### Excerpted records
+---+

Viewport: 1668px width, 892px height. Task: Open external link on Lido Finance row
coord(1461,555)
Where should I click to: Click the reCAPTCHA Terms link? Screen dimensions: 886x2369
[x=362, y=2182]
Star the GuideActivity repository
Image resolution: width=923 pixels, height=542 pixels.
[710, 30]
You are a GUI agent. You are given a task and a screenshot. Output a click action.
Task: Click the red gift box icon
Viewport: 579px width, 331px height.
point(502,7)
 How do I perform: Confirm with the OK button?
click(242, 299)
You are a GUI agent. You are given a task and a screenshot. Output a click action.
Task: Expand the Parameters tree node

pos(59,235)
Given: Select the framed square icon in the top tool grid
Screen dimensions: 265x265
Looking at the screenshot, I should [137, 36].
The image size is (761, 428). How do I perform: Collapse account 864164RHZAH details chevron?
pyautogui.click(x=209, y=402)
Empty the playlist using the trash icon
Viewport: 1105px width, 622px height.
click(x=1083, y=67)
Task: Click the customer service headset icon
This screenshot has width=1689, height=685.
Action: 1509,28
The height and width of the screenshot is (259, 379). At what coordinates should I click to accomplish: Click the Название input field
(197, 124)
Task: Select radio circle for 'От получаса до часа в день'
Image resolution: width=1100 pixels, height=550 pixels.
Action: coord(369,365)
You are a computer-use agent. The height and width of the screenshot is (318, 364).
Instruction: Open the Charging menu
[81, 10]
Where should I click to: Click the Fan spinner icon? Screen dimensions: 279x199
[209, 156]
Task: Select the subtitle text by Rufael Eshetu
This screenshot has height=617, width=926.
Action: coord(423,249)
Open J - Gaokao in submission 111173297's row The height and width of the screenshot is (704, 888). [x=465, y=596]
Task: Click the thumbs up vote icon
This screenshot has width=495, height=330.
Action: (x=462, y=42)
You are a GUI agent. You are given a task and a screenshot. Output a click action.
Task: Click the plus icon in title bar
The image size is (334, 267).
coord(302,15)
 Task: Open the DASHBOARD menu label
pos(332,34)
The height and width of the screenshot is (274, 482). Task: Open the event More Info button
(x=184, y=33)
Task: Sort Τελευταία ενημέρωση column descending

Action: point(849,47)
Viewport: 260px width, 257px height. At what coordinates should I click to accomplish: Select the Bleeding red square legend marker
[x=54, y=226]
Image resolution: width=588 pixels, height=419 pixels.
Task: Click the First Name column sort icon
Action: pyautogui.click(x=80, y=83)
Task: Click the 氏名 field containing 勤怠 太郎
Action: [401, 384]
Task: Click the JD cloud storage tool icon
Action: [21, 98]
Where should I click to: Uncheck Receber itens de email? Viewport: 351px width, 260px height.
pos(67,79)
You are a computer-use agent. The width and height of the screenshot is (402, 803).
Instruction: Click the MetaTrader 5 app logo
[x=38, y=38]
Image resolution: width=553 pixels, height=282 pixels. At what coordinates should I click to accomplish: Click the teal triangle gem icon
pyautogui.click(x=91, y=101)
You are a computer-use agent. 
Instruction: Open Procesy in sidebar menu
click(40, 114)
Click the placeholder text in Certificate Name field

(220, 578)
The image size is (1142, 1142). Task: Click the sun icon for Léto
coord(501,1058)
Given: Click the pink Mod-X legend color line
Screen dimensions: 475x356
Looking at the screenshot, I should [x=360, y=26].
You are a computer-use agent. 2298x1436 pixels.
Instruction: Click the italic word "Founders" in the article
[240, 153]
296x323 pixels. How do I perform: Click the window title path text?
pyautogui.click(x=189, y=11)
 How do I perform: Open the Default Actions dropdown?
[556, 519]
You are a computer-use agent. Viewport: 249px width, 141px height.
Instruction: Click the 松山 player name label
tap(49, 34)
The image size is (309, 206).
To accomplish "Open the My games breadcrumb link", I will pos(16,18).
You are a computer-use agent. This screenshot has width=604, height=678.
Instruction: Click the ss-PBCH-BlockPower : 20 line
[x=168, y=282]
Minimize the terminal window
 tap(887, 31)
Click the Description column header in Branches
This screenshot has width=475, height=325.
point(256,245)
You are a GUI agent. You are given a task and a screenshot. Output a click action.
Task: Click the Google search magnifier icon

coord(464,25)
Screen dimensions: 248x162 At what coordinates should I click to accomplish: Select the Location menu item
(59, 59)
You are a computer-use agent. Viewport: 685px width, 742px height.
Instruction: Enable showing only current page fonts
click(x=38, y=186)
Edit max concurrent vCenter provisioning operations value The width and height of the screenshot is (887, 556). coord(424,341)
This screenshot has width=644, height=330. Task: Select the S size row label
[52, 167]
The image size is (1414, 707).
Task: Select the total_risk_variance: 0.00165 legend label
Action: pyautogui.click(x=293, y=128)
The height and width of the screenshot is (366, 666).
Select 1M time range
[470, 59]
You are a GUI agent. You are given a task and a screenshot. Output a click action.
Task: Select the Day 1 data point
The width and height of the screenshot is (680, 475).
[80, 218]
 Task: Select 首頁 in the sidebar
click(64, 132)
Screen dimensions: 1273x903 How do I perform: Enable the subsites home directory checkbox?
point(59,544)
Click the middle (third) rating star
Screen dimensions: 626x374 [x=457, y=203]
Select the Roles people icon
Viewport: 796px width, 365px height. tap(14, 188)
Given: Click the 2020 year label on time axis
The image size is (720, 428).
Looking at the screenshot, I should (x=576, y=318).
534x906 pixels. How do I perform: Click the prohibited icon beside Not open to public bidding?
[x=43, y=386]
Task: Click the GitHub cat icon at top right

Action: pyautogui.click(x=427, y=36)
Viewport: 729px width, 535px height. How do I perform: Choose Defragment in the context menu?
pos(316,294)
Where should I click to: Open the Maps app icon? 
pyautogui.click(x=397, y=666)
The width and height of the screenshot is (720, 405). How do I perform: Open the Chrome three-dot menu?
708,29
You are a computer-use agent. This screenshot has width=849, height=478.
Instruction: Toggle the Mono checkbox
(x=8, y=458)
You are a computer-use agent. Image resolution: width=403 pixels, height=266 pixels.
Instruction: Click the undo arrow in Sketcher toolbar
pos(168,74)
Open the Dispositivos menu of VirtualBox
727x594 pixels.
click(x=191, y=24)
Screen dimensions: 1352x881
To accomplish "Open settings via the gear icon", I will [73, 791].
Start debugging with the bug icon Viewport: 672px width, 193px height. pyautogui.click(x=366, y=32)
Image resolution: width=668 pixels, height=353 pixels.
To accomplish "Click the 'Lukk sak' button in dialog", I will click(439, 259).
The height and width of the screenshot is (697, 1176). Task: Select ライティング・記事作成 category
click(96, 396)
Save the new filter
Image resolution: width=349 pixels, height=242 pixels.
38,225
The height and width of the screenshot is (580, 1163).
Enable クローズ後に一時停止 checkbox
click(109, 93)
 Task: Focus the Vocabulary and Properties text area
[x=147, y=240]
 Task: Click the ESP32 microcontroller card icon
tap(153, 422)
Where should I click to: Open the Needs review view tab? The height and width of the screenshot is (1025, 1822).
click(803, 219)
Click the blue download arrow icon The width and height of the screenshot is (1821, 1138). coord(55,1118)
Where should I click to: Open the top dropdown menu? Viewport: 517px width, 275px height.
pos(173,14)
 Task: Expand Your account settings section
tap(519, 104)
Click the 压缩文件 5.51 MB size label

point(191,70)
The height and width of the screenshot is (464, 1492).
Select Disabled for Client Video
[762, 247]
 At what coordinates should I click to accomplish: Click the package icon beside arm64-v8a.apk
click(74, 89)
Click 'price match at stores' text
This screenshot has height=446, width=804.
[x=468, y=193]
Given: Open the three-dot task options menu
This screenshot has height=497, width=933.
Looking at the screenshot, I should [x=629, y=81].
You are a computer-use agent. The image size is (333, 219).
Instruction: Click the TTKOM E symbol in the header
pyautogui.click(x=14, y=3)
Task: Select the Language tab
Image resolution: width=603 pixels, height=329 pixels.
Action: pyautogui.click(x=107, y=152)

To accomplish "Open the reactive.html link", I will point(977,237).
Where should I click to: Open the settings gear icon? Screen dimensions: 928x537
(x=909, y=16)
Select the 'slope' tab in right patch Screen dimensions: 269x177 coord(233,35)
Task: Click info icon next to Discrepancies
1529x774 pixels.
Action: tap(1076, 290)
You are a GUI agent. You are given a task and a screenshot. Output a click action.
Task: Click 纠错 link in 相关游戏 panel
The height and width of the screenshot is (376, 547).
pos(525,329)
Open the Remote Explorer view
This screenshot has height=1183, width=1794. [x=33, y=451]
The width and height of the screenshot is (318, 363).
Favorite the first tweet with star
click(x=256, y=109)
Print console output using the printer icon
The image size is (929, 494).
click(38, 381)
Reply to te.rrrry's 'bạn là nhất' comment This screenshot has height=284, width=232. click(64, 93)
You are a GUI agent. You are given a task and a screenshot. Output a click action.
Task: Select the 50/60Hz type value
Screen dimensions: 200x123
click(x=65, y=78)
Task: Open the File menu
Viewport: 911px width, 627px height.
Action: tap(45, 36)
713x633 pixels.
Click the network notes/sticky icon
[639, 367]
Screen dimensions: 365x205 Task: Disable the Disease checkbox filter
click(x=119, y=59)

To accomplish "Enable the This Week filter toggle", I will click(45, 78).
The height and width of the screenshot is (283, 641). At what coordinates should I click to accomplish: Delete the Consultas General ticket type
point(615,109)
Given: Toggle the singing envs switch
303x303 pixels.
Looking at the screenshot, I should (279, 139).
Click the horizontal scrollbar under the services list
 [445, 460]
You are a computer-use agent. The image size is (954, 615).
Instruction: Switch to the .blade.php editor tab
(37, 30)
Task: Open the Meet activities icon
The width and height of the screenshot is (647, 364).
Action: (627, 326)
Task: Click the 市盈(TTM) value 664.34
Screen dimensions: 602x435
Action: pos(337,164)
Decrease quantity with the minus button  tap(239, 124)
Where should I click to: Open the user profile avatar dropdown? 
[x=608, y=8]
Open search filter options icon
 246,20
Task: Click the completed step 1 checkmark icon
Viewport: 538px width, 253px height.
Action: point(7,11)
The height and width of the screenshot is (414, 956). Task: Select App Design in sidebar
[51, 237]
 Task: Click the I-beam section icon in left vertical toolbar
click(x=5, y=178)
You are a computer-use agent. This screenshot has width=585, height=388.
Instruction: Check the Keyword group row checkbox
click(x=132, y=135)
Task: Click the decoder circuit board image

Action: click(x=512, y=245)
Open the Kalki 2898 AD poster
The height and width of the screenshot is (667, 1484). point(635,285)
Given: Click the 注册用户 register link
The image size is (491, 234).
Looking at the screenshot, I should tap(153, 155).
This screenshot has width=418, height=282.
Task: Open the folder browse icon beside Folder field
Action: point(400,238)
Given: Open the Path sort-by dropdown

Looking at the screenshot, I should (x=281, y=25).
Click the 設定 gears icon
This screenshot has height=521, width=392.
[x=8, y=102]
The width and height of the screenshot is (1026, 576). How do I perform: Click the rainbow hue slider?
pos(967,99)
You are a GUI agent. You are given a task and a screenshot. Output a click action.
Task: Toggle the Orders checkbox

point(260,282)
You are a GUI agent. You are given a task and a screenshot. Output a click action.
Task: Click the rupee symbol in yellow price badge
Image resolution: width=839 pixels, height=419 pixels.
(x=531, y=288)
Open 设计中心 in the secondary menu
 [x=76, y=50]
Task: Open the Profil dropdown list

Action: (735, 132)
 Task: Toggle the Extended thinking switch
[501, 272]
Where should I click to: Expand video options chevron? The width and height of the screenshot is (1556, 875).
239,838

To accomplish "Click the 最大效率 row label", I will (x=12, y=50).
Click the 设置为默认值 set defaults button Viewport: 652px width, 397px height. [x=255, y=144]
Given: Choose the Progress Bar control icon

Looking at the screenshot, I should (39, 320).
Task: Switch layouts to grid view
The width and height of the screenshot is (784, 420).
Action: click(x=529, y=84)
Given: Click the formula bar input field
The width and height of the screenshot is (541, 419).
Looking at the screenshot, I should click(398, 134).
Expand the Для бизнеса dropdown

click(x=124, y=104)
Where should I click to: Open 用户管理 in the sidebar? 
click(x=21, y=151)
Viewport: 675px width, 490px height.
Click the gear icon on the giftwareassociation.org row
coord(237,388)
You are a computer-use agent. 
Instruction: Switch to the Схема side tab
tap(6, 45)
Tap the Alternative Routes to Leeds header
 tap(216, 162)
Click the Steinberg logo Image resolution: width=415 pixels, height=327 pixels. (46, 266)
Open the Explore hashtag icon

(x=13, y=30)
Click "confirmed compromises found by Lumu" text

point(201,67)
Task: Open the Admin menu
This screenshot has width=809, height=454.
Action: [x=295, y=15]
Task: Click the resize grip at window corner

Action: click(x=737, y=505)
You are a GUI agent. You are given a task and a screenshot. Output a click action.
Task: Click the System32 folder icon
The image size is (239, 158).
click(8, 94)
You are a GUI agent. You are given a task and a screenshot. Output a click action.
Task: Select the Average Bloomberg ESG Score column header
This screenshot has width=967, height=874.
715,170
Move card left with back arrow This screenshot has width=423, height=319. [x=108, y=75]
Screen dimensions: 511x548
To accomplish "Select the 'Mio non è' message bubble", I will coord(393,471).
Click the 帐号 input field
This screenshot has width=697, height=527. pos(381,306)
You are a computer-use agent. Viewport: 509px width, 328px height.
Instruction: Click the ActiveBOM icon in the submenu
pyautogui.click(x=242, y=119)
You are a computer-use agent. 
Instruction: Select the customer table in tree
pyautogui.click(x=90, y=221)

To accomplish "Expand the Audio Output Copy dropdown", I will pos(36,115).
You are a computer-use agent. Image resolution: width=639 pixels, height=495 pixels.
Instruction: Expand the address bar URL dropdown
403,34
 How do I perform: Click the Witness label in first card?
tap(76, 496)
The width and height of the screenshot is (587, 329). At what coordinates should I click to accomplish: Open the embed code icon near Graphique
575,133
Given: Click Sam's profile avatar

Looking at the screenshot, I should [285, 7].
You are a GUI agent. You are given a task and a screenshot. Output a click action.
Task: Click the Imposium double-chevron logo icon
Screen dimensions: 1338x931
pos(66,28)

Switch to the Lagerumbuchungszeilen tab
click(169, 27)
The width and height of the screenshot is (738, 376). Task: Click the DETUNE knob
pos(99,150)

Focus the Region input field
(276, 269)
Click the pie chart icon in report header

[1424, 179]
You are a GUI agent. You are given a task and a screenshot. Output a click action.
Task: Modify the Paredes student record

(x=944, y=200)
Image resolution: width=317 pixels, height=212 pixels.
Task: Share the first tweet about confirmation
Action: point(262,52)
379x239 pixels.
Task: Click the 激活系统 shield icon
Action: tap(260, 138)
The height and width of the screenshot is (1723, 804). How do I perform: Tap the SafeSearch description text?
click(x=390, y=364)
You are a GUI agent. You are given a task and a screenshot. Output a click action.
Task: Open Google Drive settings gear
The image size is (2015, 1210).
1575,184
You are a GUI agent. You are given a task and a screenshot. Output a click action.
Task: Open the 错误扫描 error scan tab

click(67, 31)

+---+

Retype the records above verbatim, starting at the line that contains "Open the Dispositivos menu of VirtualBox" and ending at the line that contains "Start debugging with".

Open the Dispositivos menu of VirtualBox
727x594 pixels.
click(x=191, y=24)
Screen dimensions: 1352x881
To accomplish "Open settings via the gear icon", I will [73, 791].
Start debugging with the bug icon Viewport: 672px width, 193px height. pyautogui.click(x=366, y=32)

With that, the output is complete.